• [Input data]:
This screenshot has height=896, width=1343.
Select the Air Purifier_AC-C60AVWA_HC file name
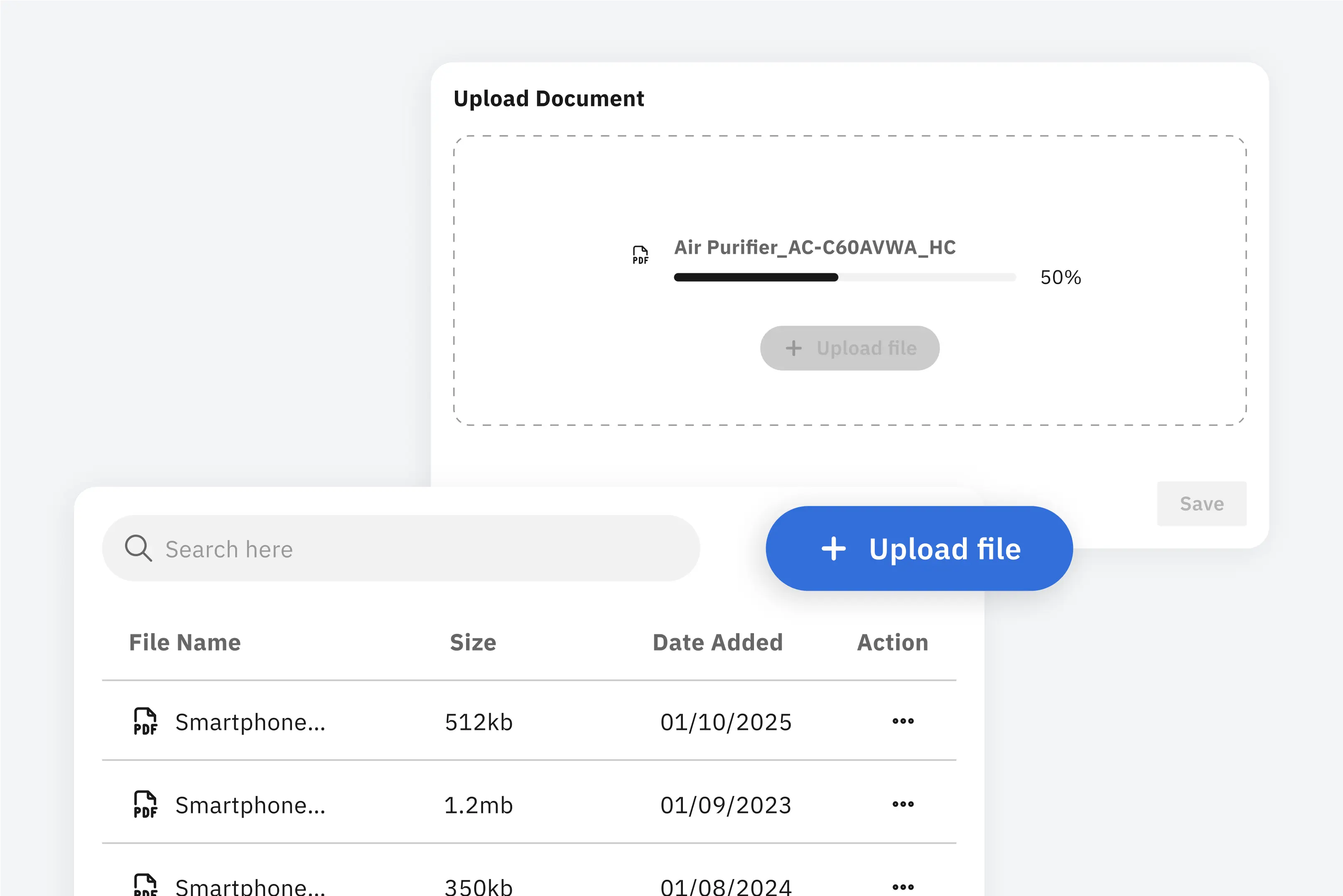[814, 248]
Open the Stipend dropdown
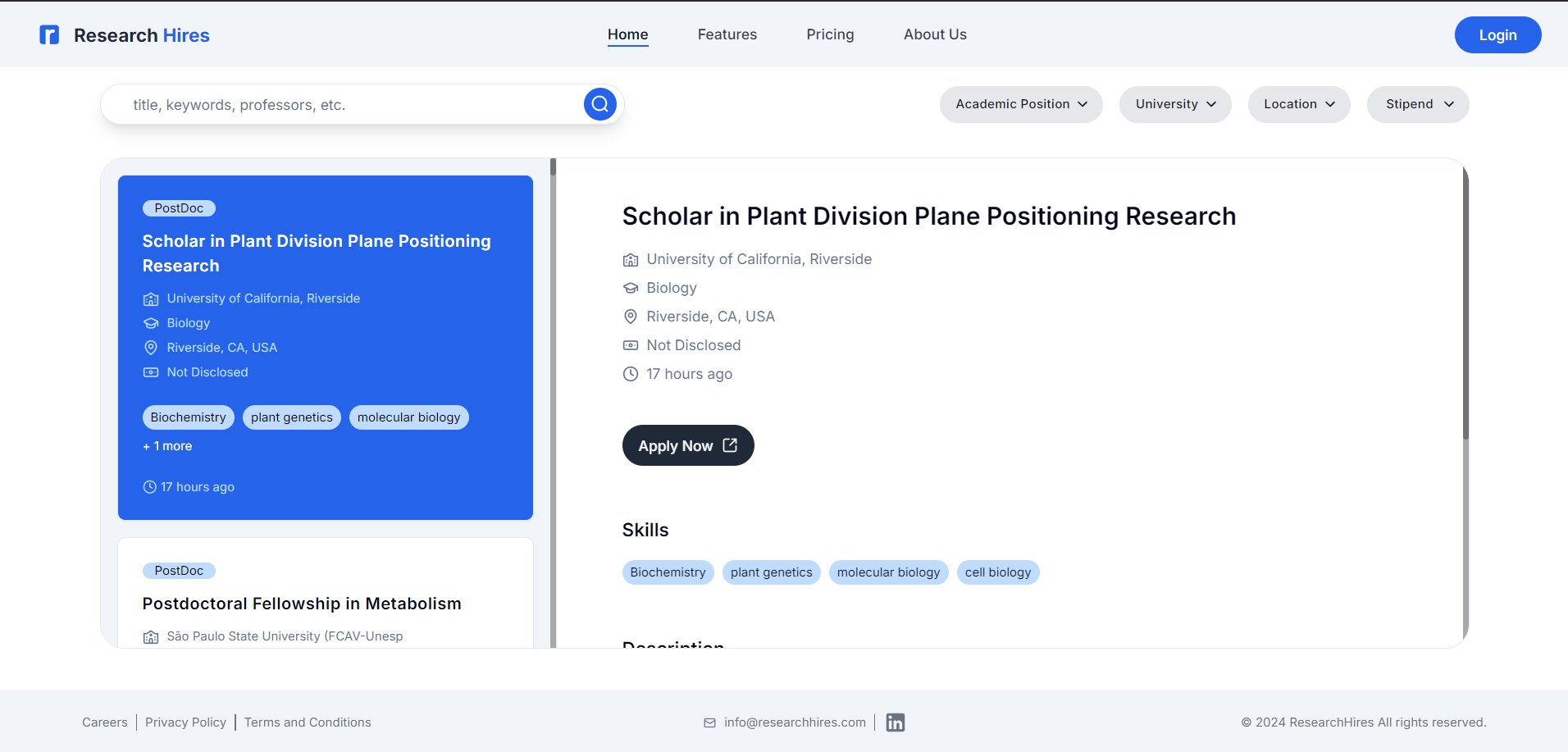Screen dimensions: 1568x752 click(1417, 104)
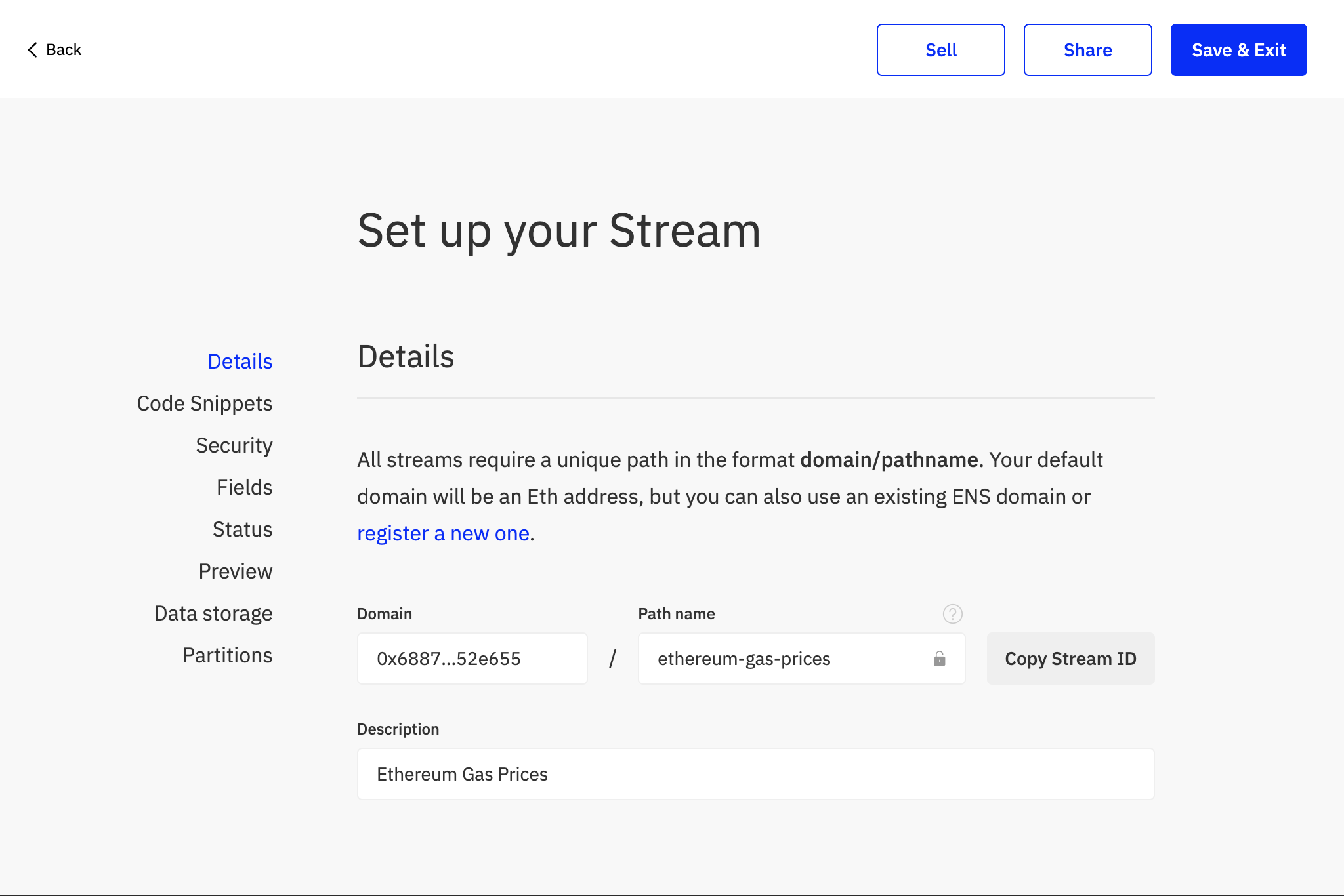Image resolution: width=1344 pixels, height=896 pixels.
Task: Jump to Code Snippets section
Action: [204, 403]
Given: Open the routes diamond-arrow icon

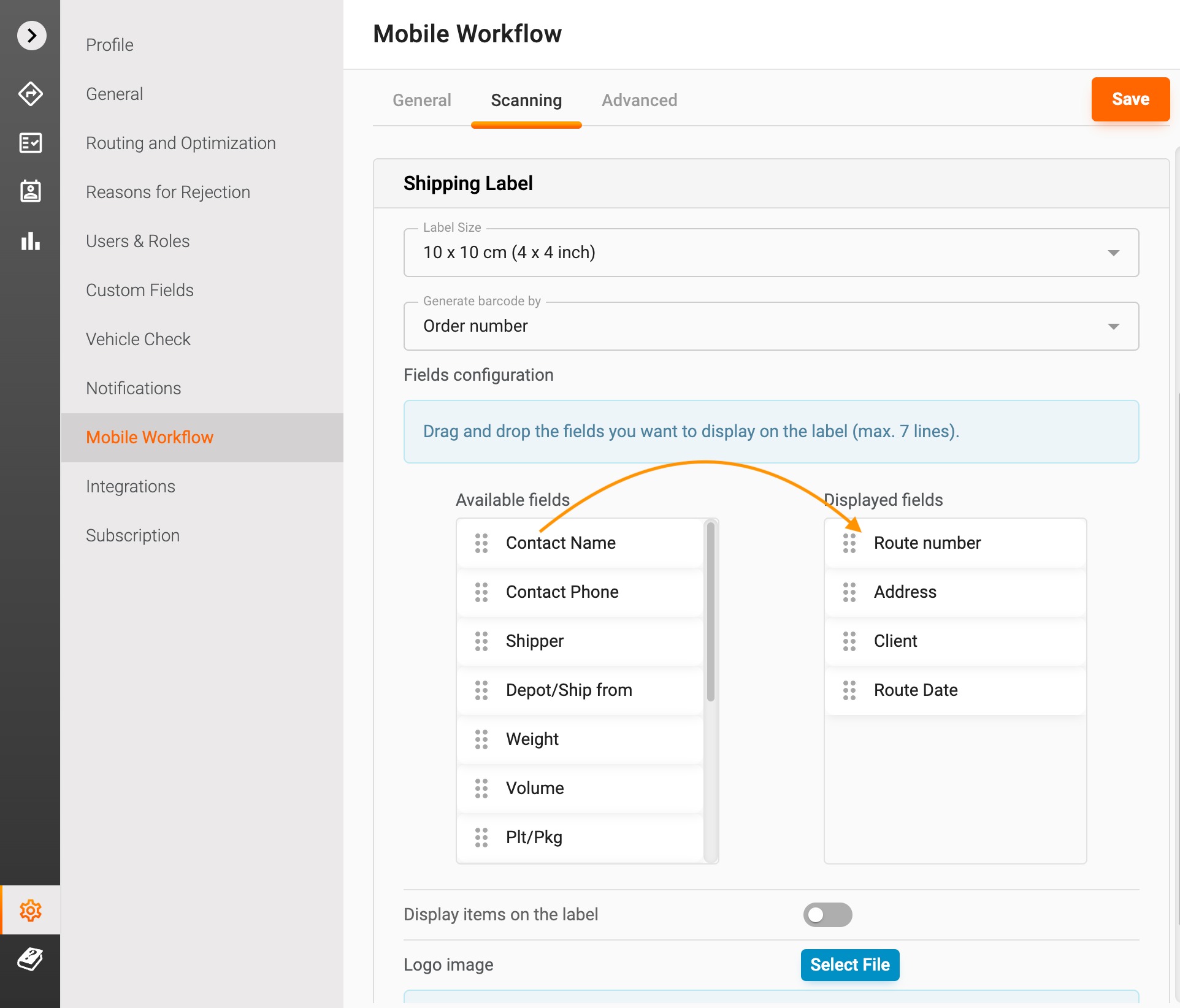Looking at the screenshot, I should [x=30, y=94].
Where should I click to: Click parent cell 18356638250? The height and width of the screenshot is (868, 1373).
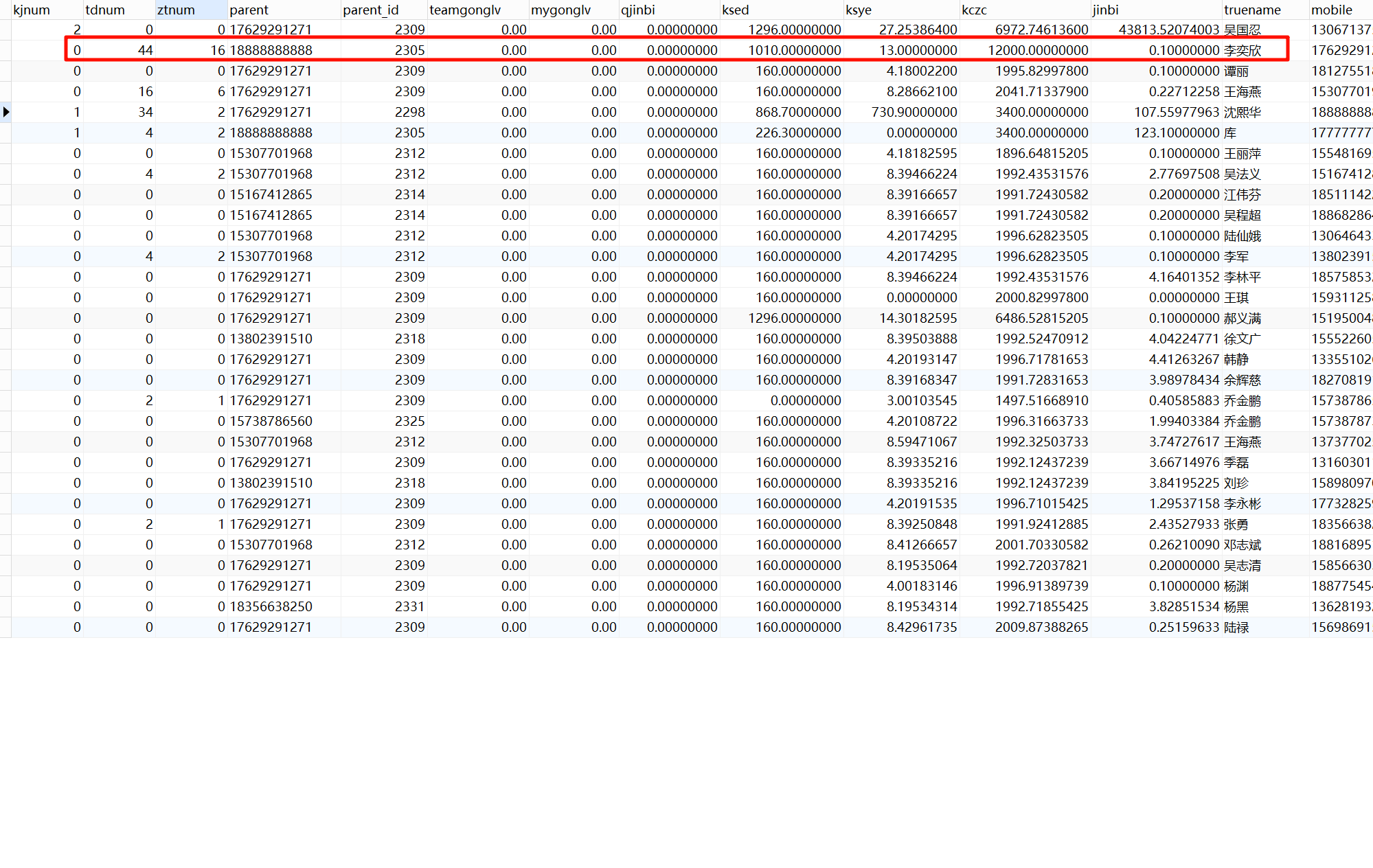[271, 606]
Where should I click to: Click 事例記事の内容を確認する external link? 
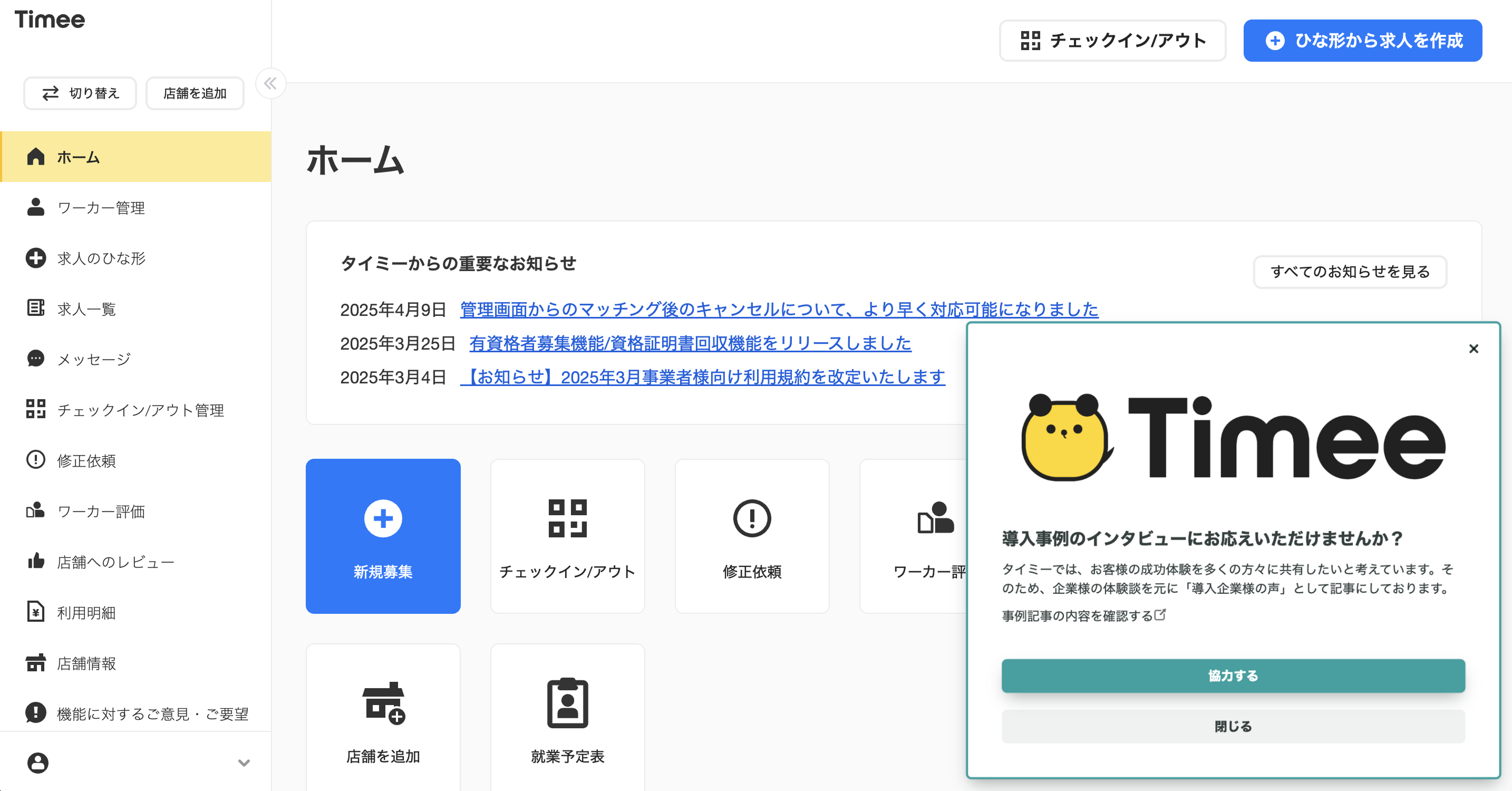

• [Work required]: Write out the records above once more, word for word, with no pictures.

• [Reply]:
This screenshot has height=896, width=1343.
Select the Air Purifier_AC-C60AVWA_HC file name
[814, 248]
Open the Stipend dropdown
Screen dimensions: 1568x752 click(1417, 104)
Image resolution: width=1344 pixels, height=896 pixels.
Task: Jump to Code Snippets section
Action: [204, 403]
Given: Open the routes diamond-arrow icon

Looking at the screenshot, I should [x=30, y=94].
Where should I click to: Click parent cell 18356638250? The height and width of the screenshot is (868, 1373).
[271, 606]
Where should I click to: Click 事例記事の内容を確認する external link? 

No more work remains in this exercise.